Candy, costumes and corn mazes. Oh my, it could be a spooky surprise!
It’s fall, and Texans are ready for holiday frights and those sweet, tasty delights. But it wouldn’t be possible without Texas agriculture.
Although Halloween traditions have evolved over time, many are still similar, and agriculture has always played a role.
The glow of a hand-carved jack o’ lantern lights the path to a front porch. A doorbell rings, and candy is added to the trick-or-treater’s stash. A black cat prowls the streets. Families hustle through a haunted maze. And agriculture is there for it all.
Texas is home to the Pumpkin Capital, USA.
Floydada, a West Texas town, is known as the “Pumpkin Capital, USA.” But pumpkin patches all across the state are open for folks to visit and pick the plump pumpkin that’s perfect for them.
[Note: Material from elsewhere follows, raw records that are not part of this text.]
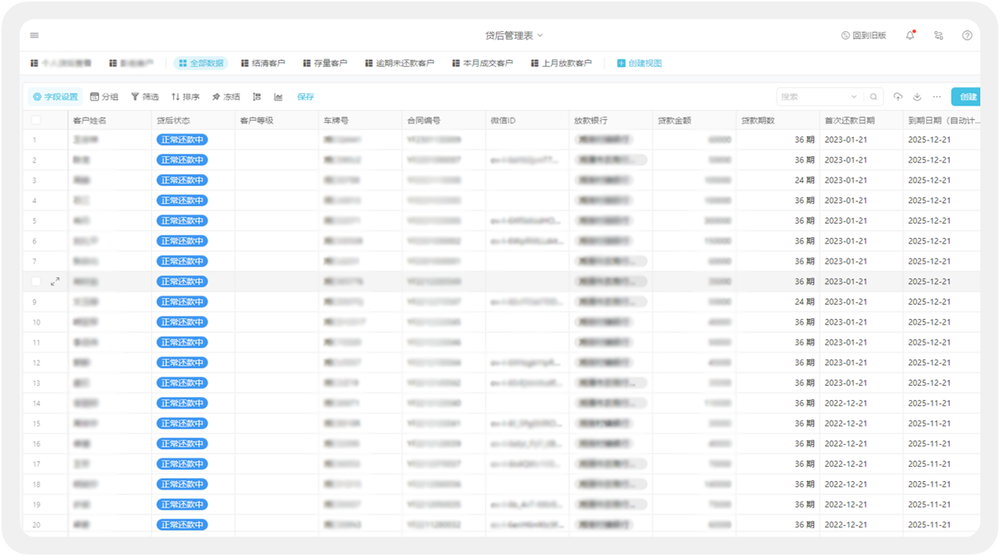Check the row 8 selection checkbox
The height and width of the screenshot is (556, 1000).
[x=36, y=282]
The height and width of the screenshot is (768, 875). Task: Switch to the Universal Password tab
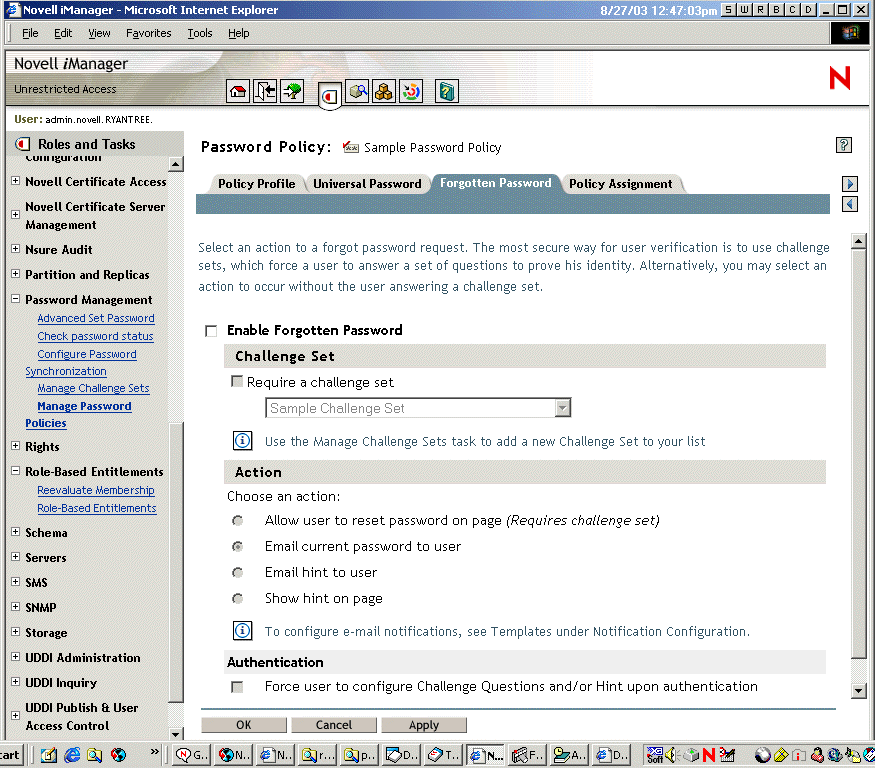point(370,183)
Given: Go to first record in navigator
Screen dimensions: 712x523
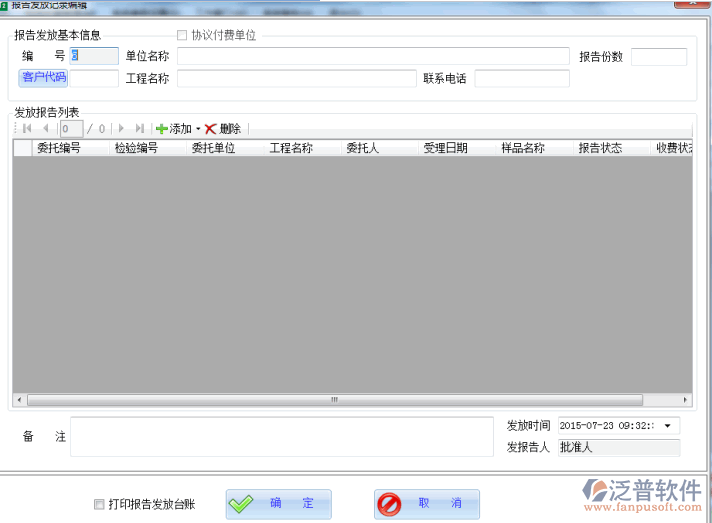Looking at the screenshot, I should [x=27, y=129].
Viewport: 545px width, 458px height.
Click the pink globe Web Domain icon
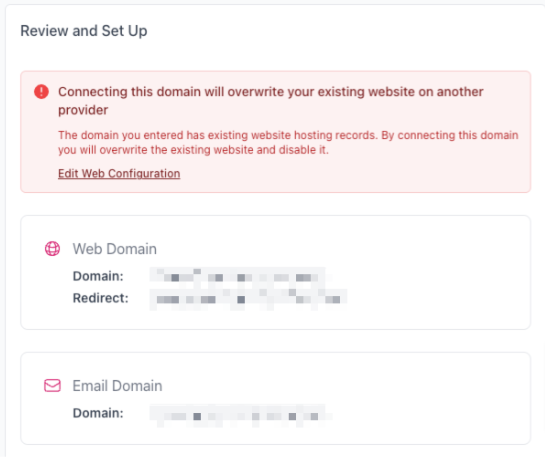(52, 249)

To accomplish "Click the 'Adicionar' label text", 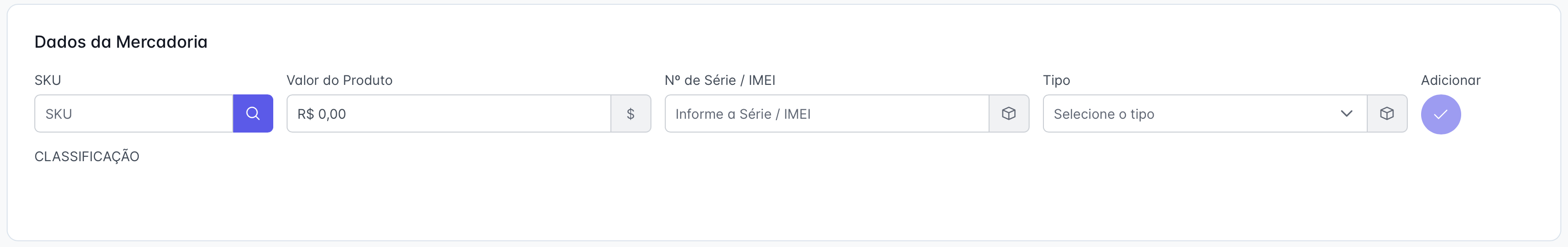I will pyautogui.click(x=1451, y=80).
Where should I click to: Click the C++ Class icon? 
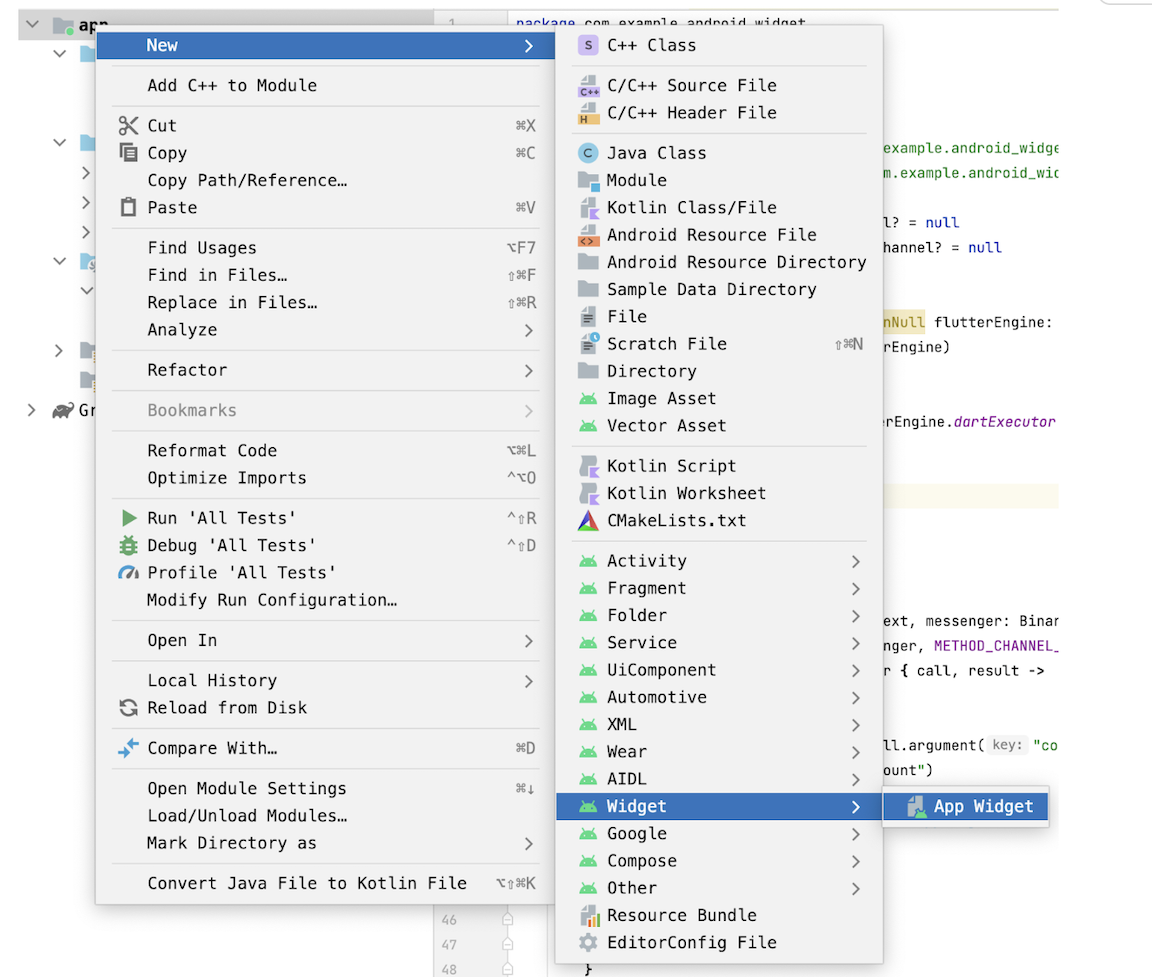point(588,45)
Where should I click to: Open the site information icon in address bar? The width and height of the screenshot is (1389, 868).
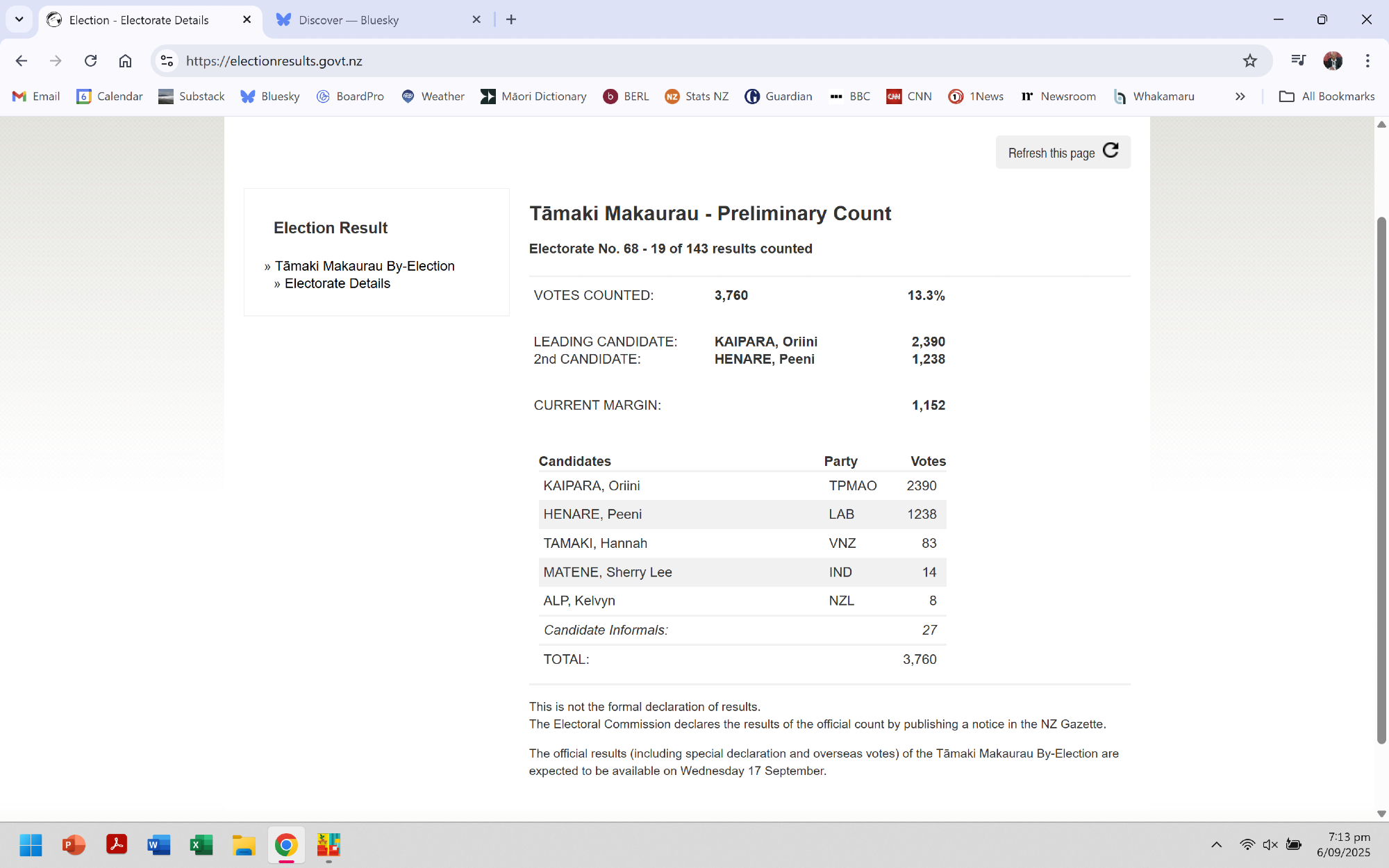point(167,61)
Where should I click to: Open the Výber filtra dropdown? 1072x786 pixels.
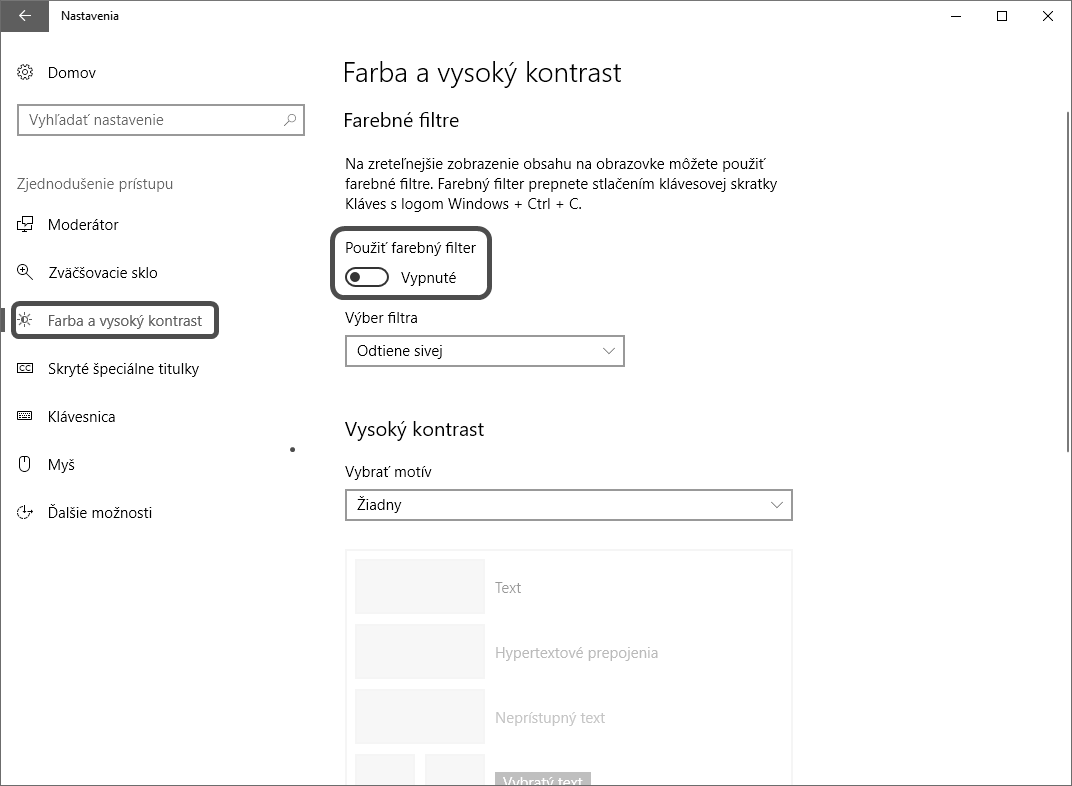tap(484, 351)

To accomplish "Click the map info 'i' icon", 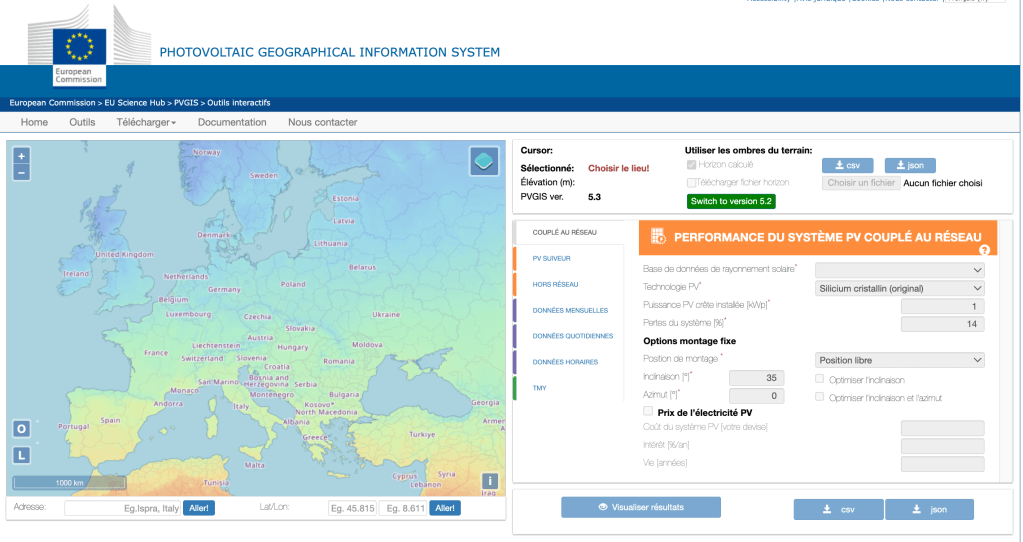I will (x=489, y=480).
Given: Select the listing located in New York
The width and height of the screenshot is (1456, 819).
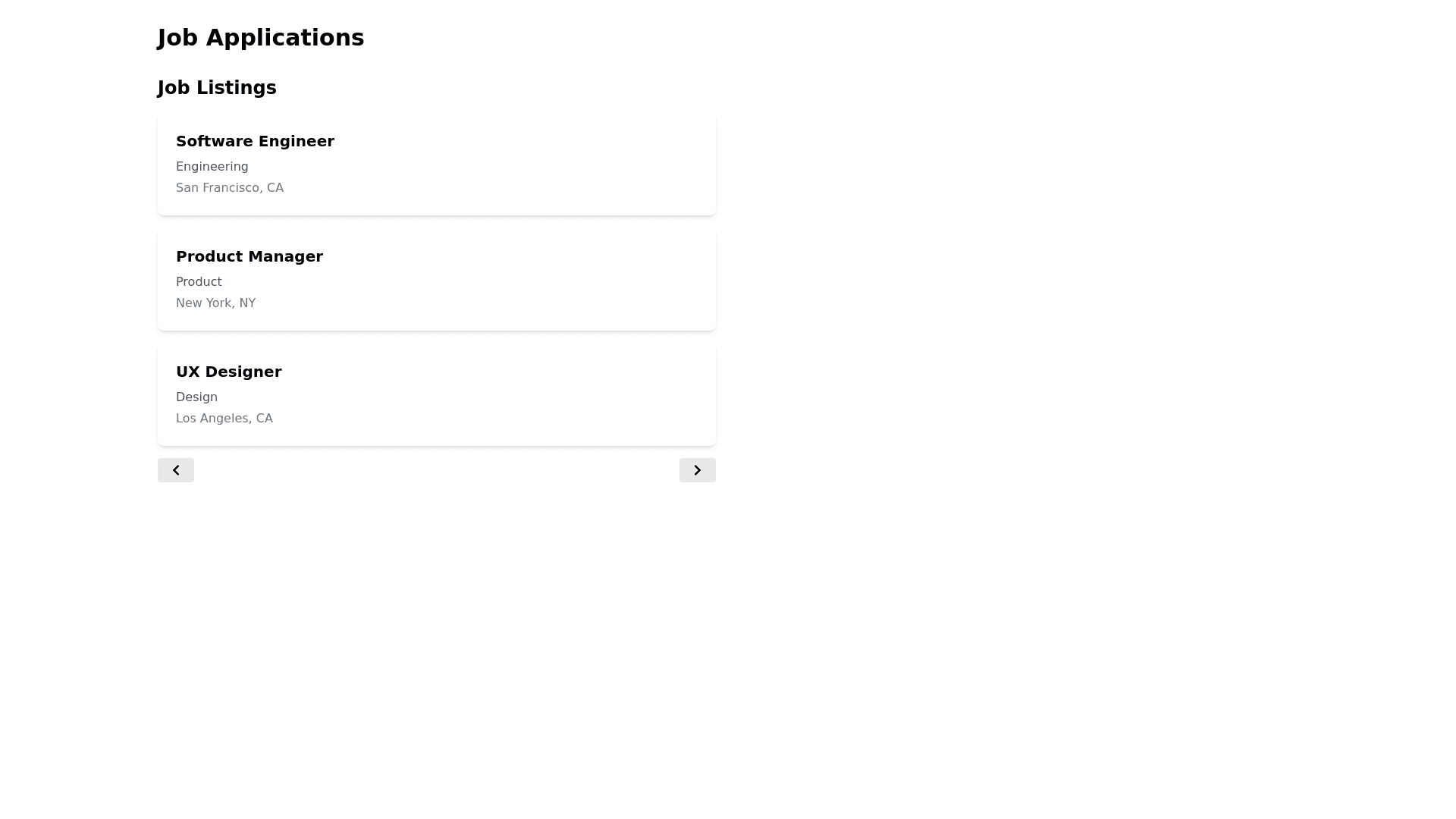Looking at the screenshot, I should pyautogui.click(x=436, y=279).
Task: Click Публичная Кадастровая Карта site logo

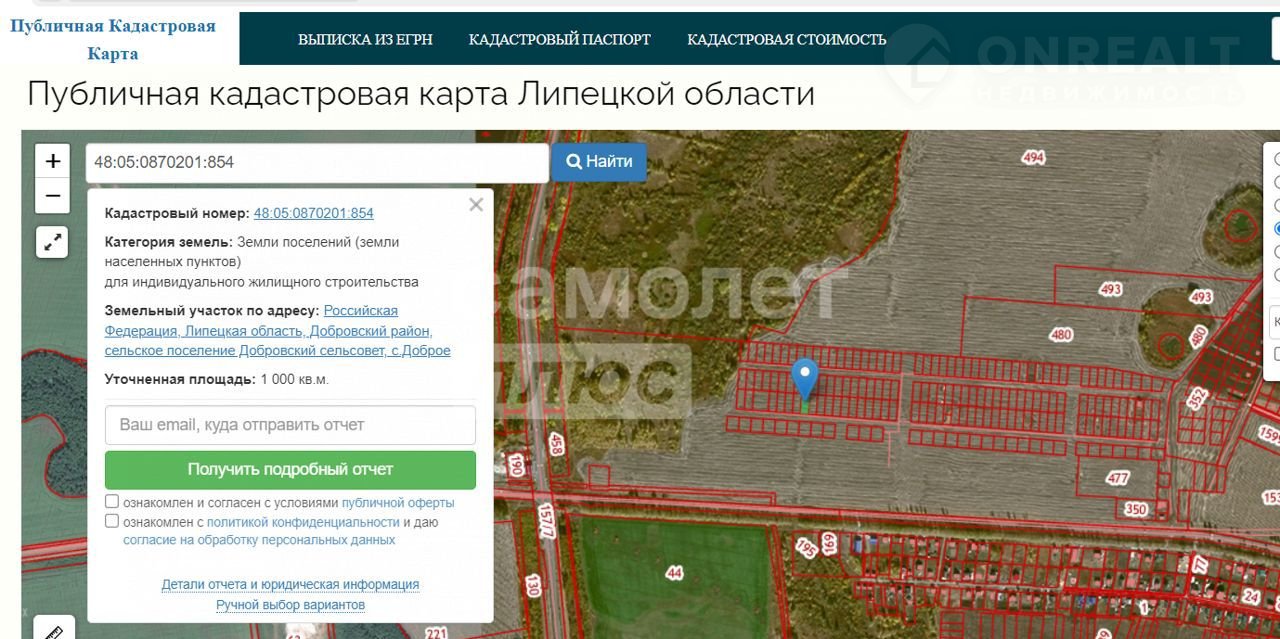Action: [113, 39]
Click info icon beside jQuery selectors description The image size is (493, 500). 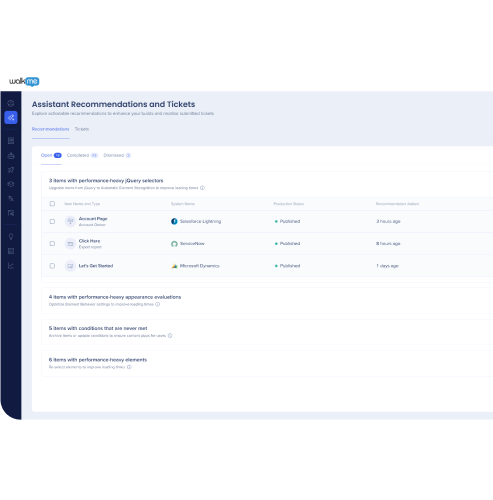click(x=202, y=188)
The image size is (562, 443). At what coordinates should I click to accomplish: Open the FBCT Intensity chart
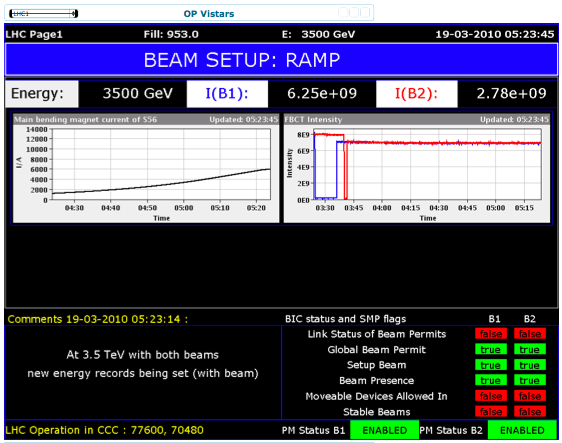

Sweet treats use Texas sugar.
Halloween is all about the candy and sweet desserts. And sugar is a key ingredient. That sugar gets its start on farms like those in the Rio Grande Valley of Texas, where it’s grown and processed into sucrose or table sugar.
Cotton is used in scary and cheery costumes.
Ghosts, goblins, and monsters. Or cheerleaders, football players and celebrities. Cotton is use to make many of those costumes. And Texas is the top cotton-producing state in the nation.
Explore and have an a-MAZE-ing time.
Left. Right. And left again. Can you find your way out of the corn maze? Corn is a major crop grown in Texas. Most of the acres planted are field corn, which is used as livestock feed. And it grows tall enough to make a great maze!
Hay! Let’s go for a ride!
Hay! Hay! Hay! Square bales of hay make good seats on a hay ride or nice fall décor. The big round bales are sometimes painted to look like jack o’ lanterns. No matter the use for Halloween, Texas farmers and ranchers grow plenty of hay each year to feed their livestock.
We hope you have a fun and safe Halloween! Enjoy all of those holiday frights, tasty delights and sweet memories made with family and friends.